Bir çocuk sevgimize en çok da, sevgimizi en az hak ettiği zaman muhtaçyır. Biz, sürekli kameralar önünde, hata yapmasına bile ihtimal vermediğimiz çocuğumuza hangi sevgiden söz edebiliriz? Gözlerindeki korku dolu "ben ne yaptım ki” yi nasıl silebiliriz?

Her şeyin sahtesini, kameralar önündeki öz çekimini yaşamaktan gerçeğini hissedemez olduk. Hatta hayatlarımızı bile kendimiz için değil başkaları için yaşıyoruz.

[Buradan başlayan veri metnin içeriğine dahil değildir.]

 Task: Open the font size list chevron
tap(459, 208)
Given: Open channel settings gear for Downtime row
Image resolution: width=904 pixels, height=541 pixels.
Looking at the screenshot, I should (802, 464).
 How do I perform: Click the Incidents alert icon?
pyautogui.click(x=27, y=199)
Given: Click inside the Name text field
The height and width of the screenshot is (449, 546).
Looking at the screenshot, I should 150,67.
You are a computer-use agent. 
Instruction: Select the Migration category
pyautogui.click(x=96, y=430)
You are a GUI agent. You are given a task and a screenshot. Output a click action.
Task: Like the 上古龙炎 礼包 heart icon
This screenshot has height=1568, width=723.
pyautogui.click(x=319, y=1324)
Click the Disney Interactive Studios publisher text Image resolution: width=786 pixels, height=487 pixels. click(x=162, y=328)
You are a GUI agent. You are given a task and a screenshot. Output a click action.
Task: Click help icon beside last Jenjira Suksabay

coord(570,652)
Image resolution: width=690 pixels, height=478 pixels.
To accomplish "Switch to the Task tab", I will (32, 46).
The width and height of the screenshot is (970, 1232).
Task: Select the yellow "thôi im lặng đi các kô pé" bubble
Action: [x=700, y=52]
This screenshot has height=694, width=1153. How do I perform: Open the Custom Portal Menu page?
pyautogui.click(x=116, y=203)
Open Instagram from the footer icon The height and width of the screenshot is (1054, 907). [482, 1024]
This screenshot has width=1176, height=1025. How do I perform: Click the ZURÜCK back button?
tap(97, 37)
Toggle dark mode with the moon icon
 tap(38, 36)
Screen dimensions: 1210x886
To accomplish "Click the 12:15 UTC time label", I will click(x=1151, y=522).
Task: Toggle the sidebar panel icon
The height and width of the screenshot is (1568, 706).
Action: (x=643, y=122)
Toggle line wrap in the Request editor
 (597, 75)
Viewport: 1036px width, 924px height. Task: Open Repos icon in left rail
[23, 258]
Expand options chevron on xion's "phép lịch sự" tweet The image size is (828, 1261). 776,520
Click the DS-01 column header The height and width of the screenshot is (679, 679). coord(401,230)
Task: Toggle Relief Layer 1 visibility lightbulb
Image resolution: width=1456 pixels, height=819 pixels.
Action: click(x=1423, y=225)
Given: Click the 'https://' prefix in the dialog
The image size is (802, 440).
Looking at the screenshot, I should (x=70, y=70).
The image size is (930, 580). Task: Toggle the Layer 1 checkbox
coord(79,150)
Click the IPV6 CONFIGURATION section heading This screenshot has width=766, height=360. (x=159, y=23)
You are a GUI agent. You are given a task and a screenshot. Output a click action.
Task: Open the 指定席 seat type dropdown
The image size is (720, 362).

Elbette insanlar çocuklarıyla gurur duyarlar. Onların sevincini paylaşmak isterler ama her dakikasına şahit tuttuğumuz hayatlarımız objektife poz verme telaşıyla elimizden akıp gitmekte ve biz evimizin her köşesine onlarca pankart açıp "seni seviyorum yavrum benim için önemlisin” desek bile hiçbir şey onları dinlememiz, onlara sıcacık sarılıp, sadece bizim bildiğimiz saatleri onlarla geçirmemiz kadar değerli değildir.

Çocuklar, her zaman nedensiz yere mutlu olabilen ve elde etmek istediği şey için tüm gücüyle savaşan büyük bir isteğe sahiptir. Kendimizi kaybolduğumuz sosyal ağ fırtınasından kurtarmak için çabalamak yerine, en sevdiklerimizi; çocuklarımızı bu fırtınaya dahil etmeyelim.